ESPRIT SHAMAN
.

Les images se multiplient, fugaces et vives,
Insaisissables demeures des richesses éternelles
D'un esprit qui contemple loin du temps
Tous les mondes possibles
L'Esprit Shaman
.
Le chamanisme, il faut le créer, l'inventer. Il n'existe pas en tant que formule, en tant que temple, en tant que système. C'est une réanimation permanente du vivant.
Luis Ansa, le Secret de l'Aigle

.L'homme succombera, tué par l'excès de ce qu'il appelle la civilisation. J. H. Fabre



Il y a une puissance qui vibre autour de moi

LANCE HENSON: pour apprendre à passer



Extrait de Nous sommes tous américain de Albert Guignard

Né en 1944, à Washington, Lance David Henson est Cheyenne, Oglala et Français. Son nom cheyenne est Walking badger (Blaireau qui marche) l’animal dont il se sent le plus proche. Henson a grandi dans une ferme en Oklahoma, élevé par son grand oncle et sa grande tante.Il a servi dans le corps des Marines durant la guerre du Viêt-Nam.
Peu d’écrivains amérindiens sont aussi impliqués dans les pratiques traditionnelles et cérémonielles de leur peuple que Lance Henson. Membre de la société cheyenne des Guerrier du Chien, de l’église des Native Americans et du Mouvement des Indiens d’Amérique (A.I.M), il a participé à la danse du soleil à plusieurs reprises.
Henson a choisi de vivre de sa poésie depuis plusieurs années. Il parcourt le monde, perpétuant ainsi une tradition orale.

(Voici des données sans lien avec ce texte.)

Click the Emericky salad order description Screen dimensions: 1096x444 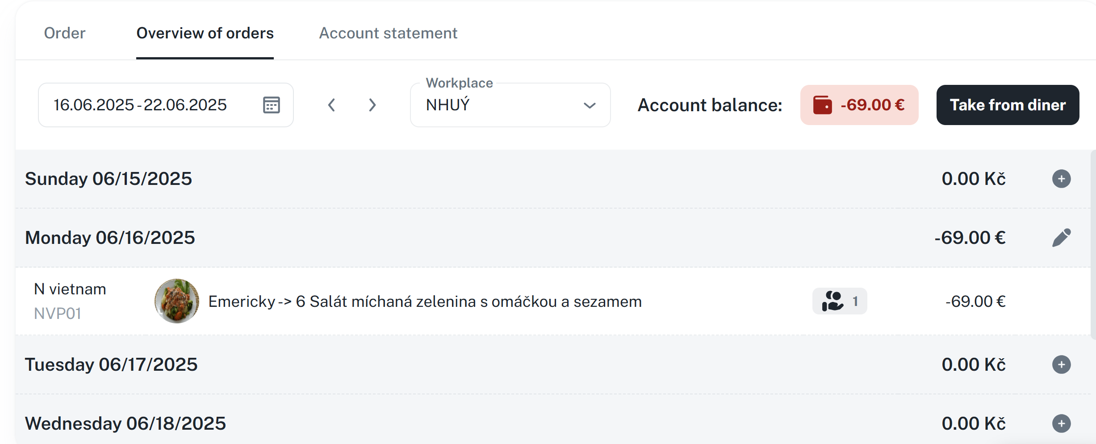coord(425,302)
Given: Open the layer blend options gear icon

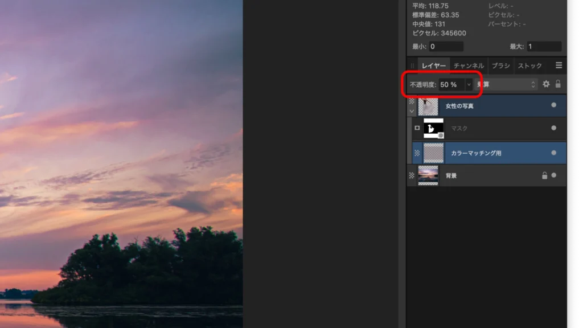Looking at the screenshot, I should click(x=546, y=84).
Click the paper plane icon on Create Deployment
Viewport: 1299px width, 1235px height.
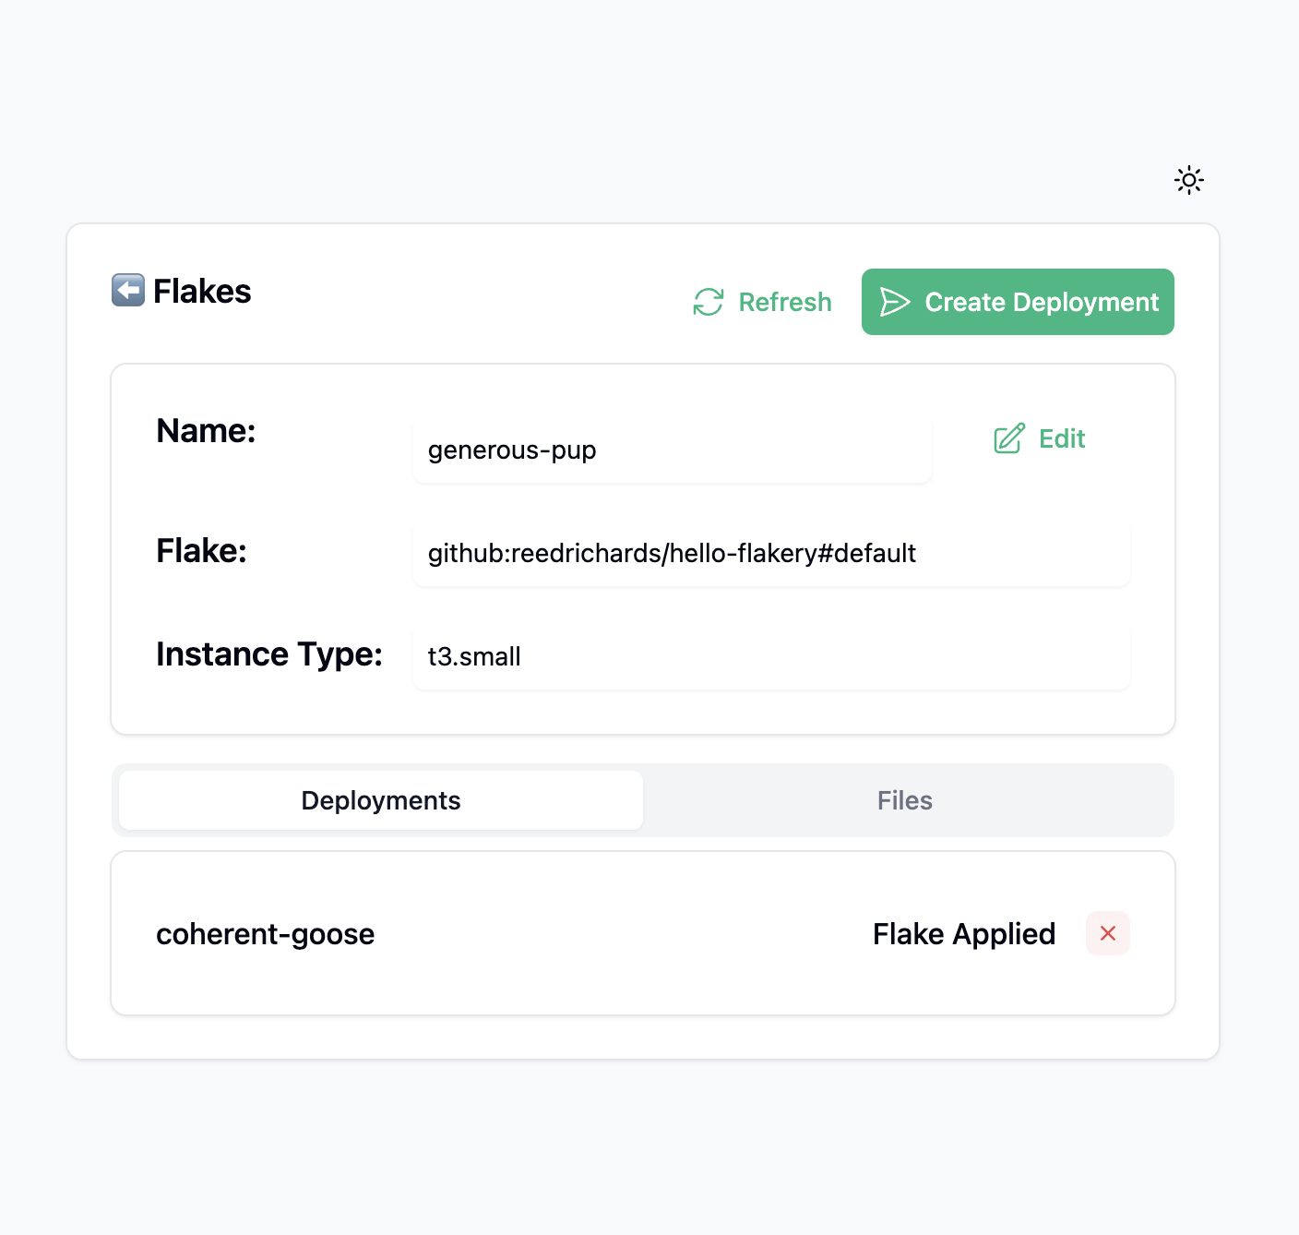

Si tout Henson est dans ces vers de 1988, extraits de couchers de soleil en oklahoma :

où est la promesse qui emplit autrefois cette terre
j’ai déjà posé cette question et depuis
j’ai appris à vivre seul en colère
et caché

aux frontières de l'amérique.

son style, lui, apparaît dès le premier poème, jour d’hiver près de calumet, issu de son premier recueil.

le gel a épaissi
sur la grille
des nuages gris traversent
le champ dans le ciel
de janvier
des morceaux de fourrure brune
sont accrochés au bois
près de la remise
des anciens sont
passés là

Cette concision à saisir l’esprit d’un lieu et d’un moment est typique de la pensée amérindienne. Certains titres de cette poésie minimaliste, souvent libre de toute convention de ponctuation, majuscules, rimes et pieds, inscrivent la trace de l’animal tenace auquel Henson s’est identifié.

Le long de l’autoroute sinueuse sur une aire de repos
[entre Oklahoma et Tulsa.

J’ai senti le soleil du matin au-dessus du feuillage
[d’un jeune orme
se lever dans les senteurs de sauge et de fleurs des
[champs.
Je m’appuie sur mon coude.

Par-delà les champs, le bruit des voitures et le château
[d’eau isolé
signalent la présence d’une petite ville.
Je sors mon couteau de dessous le sac de couchage
et le glisse dans son fourreau, à ma ceinture.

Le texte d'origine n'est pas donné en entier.